:: Challenge 1 ::
Answer these questions about the Rivesaltes Plan decision:
(a) Under what number were the measures entered in the register of non-notified aid?
(b) On what date was the scheme fully wound up?
(c) On what date did the CIVDN adopt decision 96-1?

:: Supplied passage ::

++++++++++++++++++++

Having regard to the Treaty establishing the European Community, and in particular the first subparagraph of Article 88(2) thereof,

Having given interested parties notice to submit their comments pursuant to that Article (1), and having regard to those comments,

Whereas:

I.   PROCEDURE

(1)

Following a complaint, the Commission questioned the French authorities about the measures subject to this Decision by letters of 19 July 1999, 16 December 1999, 24 August 2000 and 9 December 2000. France replied to the Commission by letters of 19 August 1999, 24 February 2000 and 25 January 2001. The Commission met the French authorities on 26 January 2000 and a delegation of the inter-branch committee for natural sweet wines (CIVDN) on 31 March 2000.

(2)

Since the measures were applied without prior authorisation from the Commission, they were entered in the register of non-notified aid under the number NN 139/2002.

(3)

By letter dated 21 January 2003, the Commission informed France of its decision to initiate the procedure laid down in Article 88(2) of the Treaty in respect of the aid.

(4)

The Commission decision to initiate the procedure was published in the Official Journal of the European Union  (2). The Commission called on the other Member States and interested parties to submit their comments on the aid in question.

(5)

The French authorities sent their comments by letter of 16 and 18 June 2003. The Commission received comments from the complainant which it sent to the French authorities by letter of 6 August 2004. The French authorities replied by letter of 10 September 2004.

II.   DESCRIPTION

1.   THE ‘RIVESALTES PLAN’

(6)

In 1996, the CIVDN decided to set up a wine conversion project aiming to replace part of the production of natural sweet wines in the Eastern Pyrenees region by grubbing up and replanting with quality wine varieties, in order to remedy the structural crisis facing this product, demonstrated by regular collapses in outlets. The purpose of the aid was to finance improvements to the quality of the vine population in the region. The scheme was fully wound up on 1 August 2002.

(7)

Producers in the region had access to two types of aid designed to implement this conversion project (known as the ‘Rivesaltes Plan’):

a ‘set-aside premium’ per hectare financed by an inter-branch contribution;

and area aid financed from State and local authorities' funds to cover part of the conversion costs proper.

1.1.   THE ‘SET-ASIDE PREMIUM’

(8)

By decision 96-1 of 5 July 1996, the CIVDN for registered designation of origin (AOC) introduced an inter-branch contribution to finance the conversion plan for ‘Rivesaltes’ and ‘Grand Roussillon’.

++++++++++++++++++++

:: Data section ::
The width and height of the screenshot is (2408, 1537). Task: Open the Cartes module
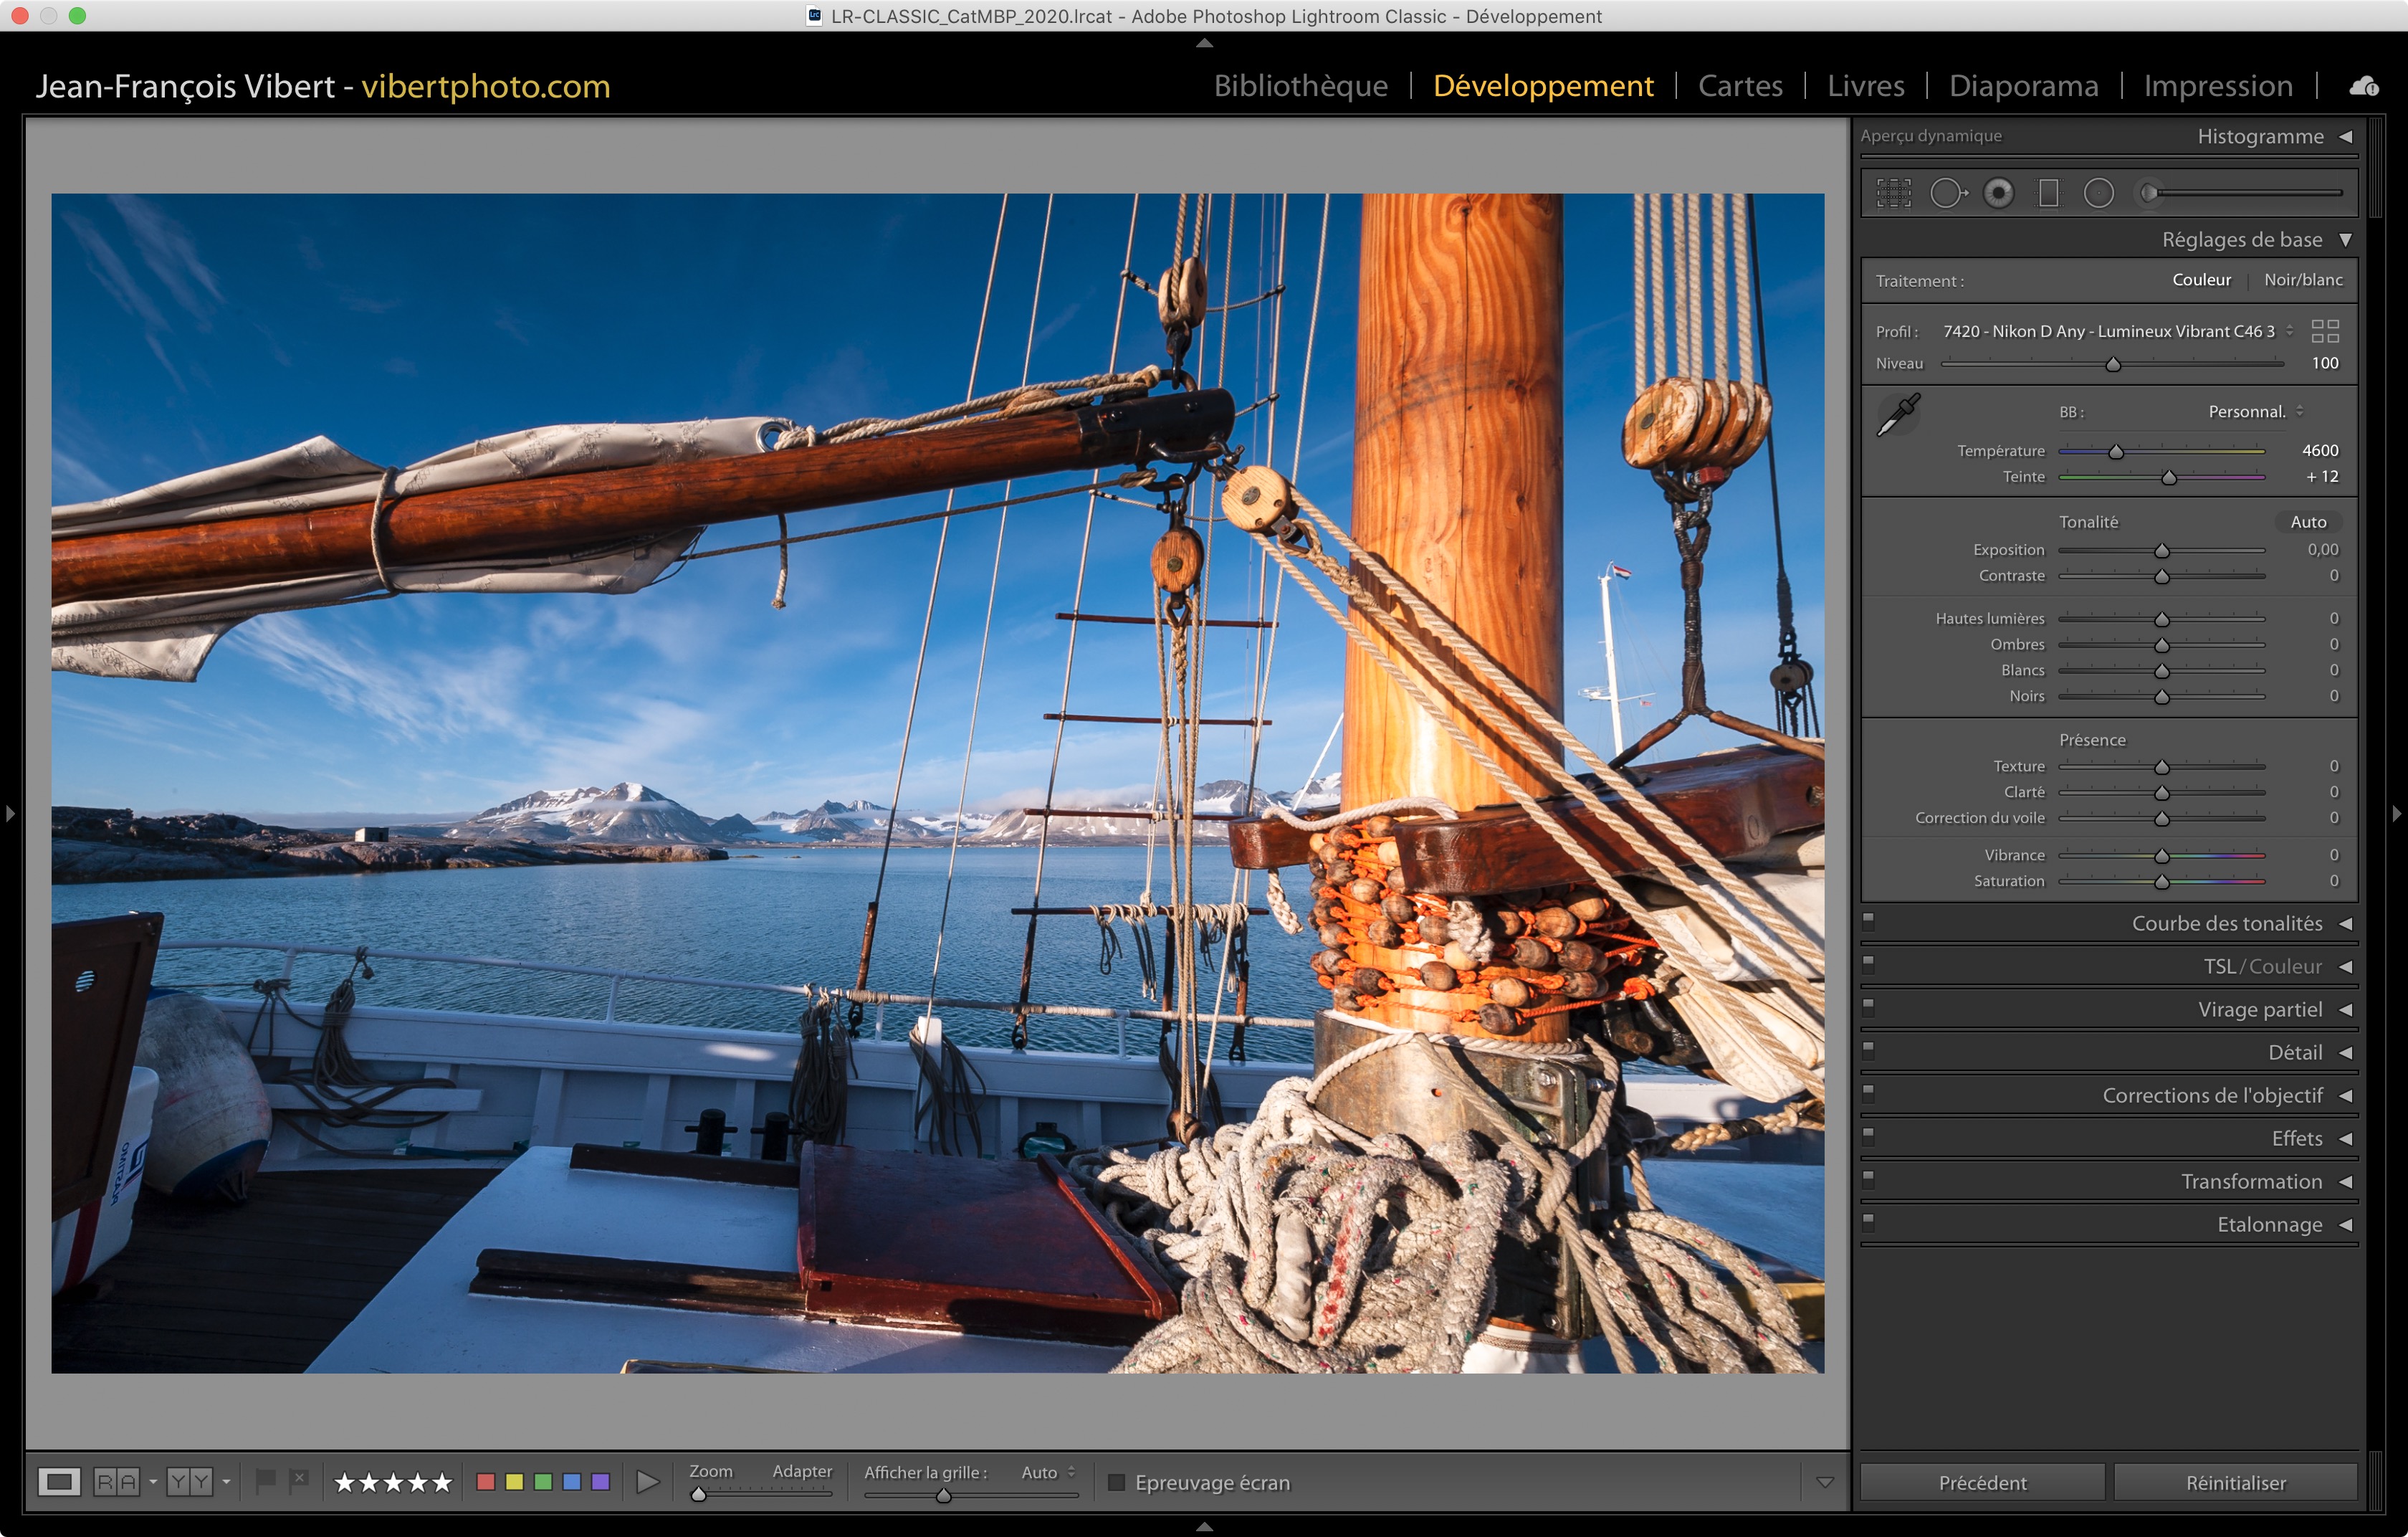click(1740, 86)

++++++++++++++++++++

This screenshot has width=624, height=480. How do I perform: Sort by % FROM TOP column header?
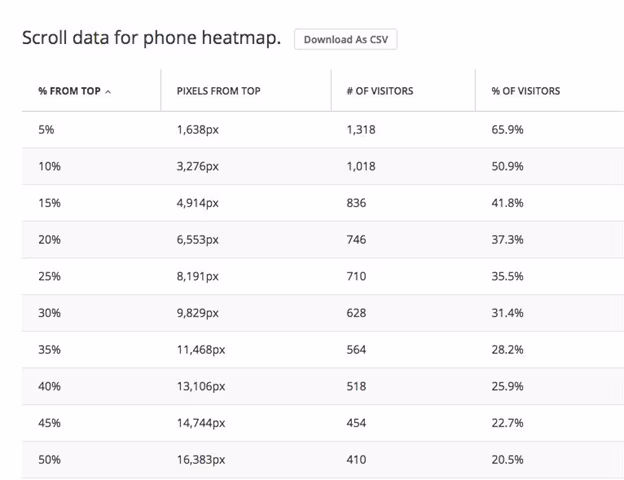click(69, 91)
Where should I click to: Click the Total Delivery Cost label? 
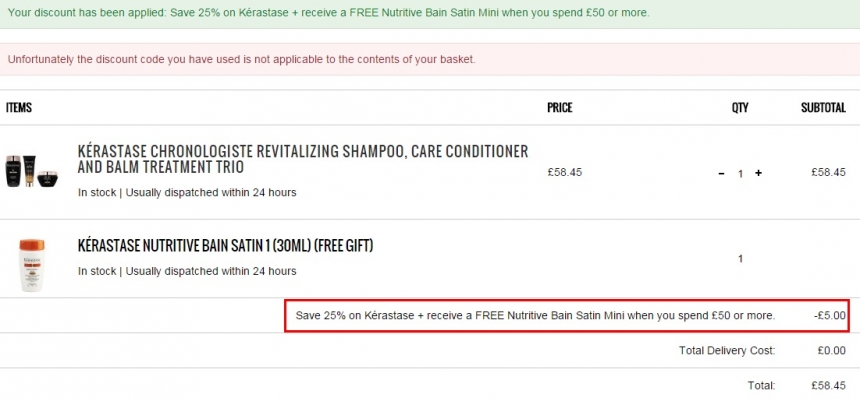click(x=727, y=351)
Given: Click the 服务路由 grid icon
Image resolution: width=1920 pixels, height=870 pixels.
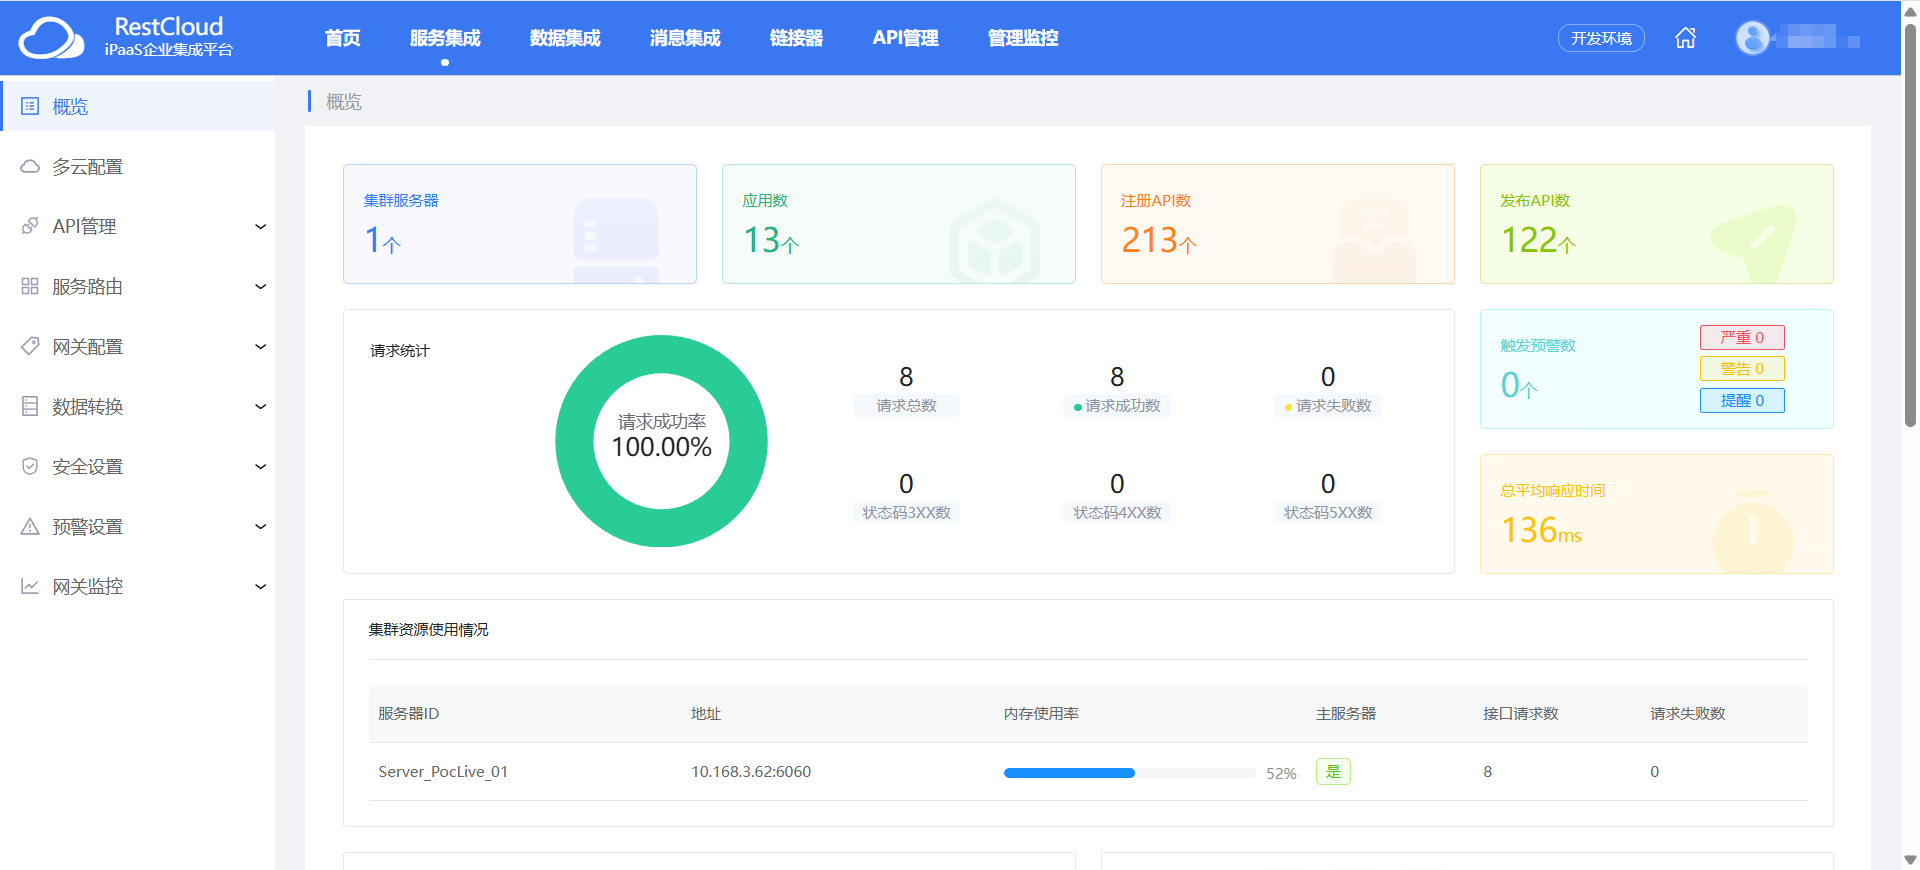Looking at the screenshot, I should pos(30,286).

++++++++++++++++++++

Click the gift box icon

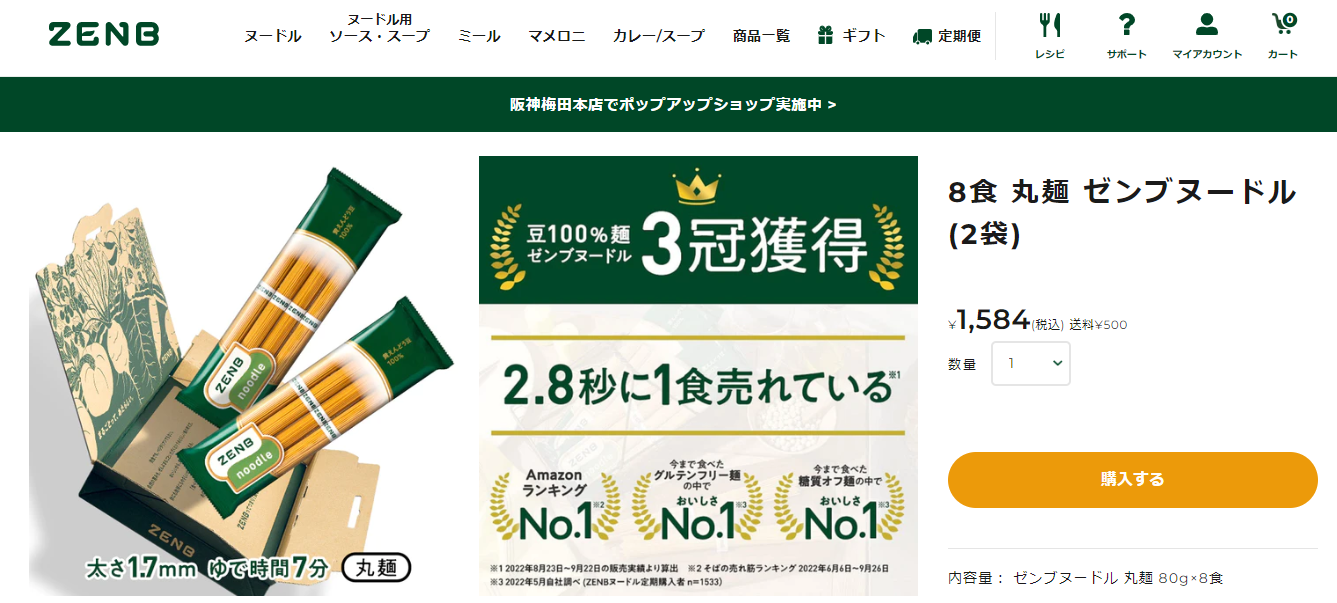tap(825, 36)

++++++++++++++++++++

:: Challenge 2 ::
Please repeat the rows between the line holding "This screenshot has" and the line holding "Looking at the", inclusive, and leave the pictures out.

:: Task output 1 ::
(a) NN 139/2002
(b) 1 August 2002
(c) 5 July 1996

:: Task output 2 ::
This screenshot has width=624, height=480. How do I perform: Sort by % FROM TOP column header?
click(69, 91)
Where should I click to: Click the Total Delivery Cost label? 
click(x=727, y=351)
Given: Click the 服务路由 grid icon
Image resolution: width=1920 pixels, height=870 pixels.
Looking at the screenshot, I should pos(30,286).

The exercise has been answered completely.